Mais le tampon moderne a dû faire face à une bataille un peu difficile. Selon Carla Rice dans son livre Becoming Women , les gens s’y opposaient pour toutes sortes de raisons : les chefs religieux pensaient qu’ils rendraient les filles sujettes à des sentiments érotiques, et les parents ne voulaient pas que l’hymen de leurs filles soit rompu. Mais leur usage s’est rapidement répandu pendant la Seconde Guerre mondiale, lorsque les femmes ont intégré le marché du travail et ont eu besoin de meilleurs soins menstruels. Et la révolution sexuelle de la fin des années 60 et des années 70 (la publicité ci-dessus date de 1967) a amené une nouvelle mode de tampons plus « féministes », alors que les critiques soulignaient que les tampons parfumés étaient en fait complètement inutiles et assez mauvais pour votre pH (toujours vrai).
Aujourd’hui : Des tampons pour tout le monde ?

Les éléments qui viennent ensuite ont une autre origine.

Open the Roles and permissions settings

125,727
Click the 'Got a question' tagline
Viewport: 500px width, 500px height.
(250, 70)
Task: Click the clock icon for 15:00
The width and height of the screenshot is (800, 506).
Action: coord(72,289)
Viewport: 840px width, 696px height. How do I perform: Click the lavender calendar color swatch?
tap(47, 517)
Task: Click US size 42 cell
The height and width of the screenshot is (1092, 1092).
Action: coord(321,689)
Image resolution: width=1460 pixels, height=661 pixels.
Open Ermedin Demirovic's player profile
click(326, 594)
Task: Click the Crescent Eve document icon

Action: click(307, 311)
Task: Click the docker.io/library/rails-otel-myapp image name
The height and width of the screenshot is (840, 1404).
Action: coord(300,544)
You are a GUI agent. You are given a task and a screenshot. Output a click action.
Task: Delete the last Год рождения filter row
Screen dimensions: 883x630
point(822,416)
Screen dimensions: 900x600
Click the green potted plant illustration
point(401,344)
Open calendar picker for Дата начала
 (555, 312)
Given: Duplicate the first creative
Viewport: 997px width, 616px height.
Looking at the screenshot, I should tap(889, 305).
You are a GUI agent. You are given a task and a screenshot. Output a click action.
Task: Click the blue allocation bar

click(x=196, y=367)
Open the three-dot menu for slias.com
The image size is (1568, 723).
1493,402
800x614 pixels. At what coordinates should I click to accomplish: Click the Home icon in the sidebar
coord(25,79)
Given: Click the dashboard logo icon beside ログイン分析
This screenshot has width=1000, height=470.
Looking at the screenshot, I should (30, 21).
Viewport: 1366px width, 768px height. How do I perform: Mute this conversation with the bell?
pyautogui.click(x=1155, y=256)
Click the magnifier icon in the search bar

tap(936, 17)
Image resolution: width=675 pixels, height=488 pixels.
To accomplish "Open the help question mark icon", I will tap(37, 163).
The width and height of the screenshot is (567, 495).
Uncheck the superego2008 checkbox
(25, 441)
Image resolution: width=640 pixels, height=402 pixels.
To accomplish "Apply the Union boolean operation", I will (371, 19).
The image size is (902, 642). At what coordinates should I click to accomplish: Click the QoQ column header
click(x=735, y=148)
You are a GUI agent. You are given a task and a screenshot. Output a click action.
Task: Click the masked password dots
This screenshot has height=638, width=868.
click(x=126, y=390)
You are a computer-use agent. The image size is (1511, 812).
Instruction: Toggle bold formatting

De nos jours, les serviettes restent en fait l’option la plus populaire, mais les tampons ont une énorme part de marché : les enquêtes estiment qu’environ 42 % des femmes les utilisent, même après les craintes liées au syndrome du choc toxique (une maladie rare liée à l’utilisation de tampons) dans les années 90.
Les tampons d’aujourd’hui font face à de tout nouveaux défis. De nombreuses discussions ont lieu actuellement sur l’avenir écologique des tampons : beaucoup d’entre eux ont une grande empreinte environnementale, remplissant les décharges, s’échouant sur les plages et se révélant très difficiles à biodégrader. Ils sont aussi souvent traités à l’aide de produits chimiques assez nocifs pour le corps (comme le chlore), il faut donc repousser de nouvelles frontières pour les rendre écologiques et sûrs.
Ce genre de préoccupations a amené les tampons dans le secteur du fait maison. Il existe maintenant des tampons en éponge et en crochet en bambou, des tutoriels pour fabriquer son propre tampon, et des versions en coton biologique. En outre, le thème stupide de la femme qui saute en pantalon blanc, utilisé dans les publicités pour les tampons au fil des décennies, a fait l’objet d’une vive réaction. Les publicités modernes pour les tampons sont désormais beaucoup plus directes (la censure télévisuelle n’étant plus aussi forte de nos jours). Et il est clair que les femmes ne considèrent plus le tampon comme un choix anormal ou controversé : les projets actuels du gouvernement britannique visant à le taxer comme un » luxe » ont suscité une dérision générale.
Dans l’ensemble, l’avenir semble relativement prometteur, pour autant que le tampon puisse s’adapter à nos normes plus élevées en matière de santé, de sécurité et de verdure. Mais les tampons auto-régénérateurs de l’ère spatiale pourraient être à l’horizon
– il ne nous reste plus qu’à attendre et voir.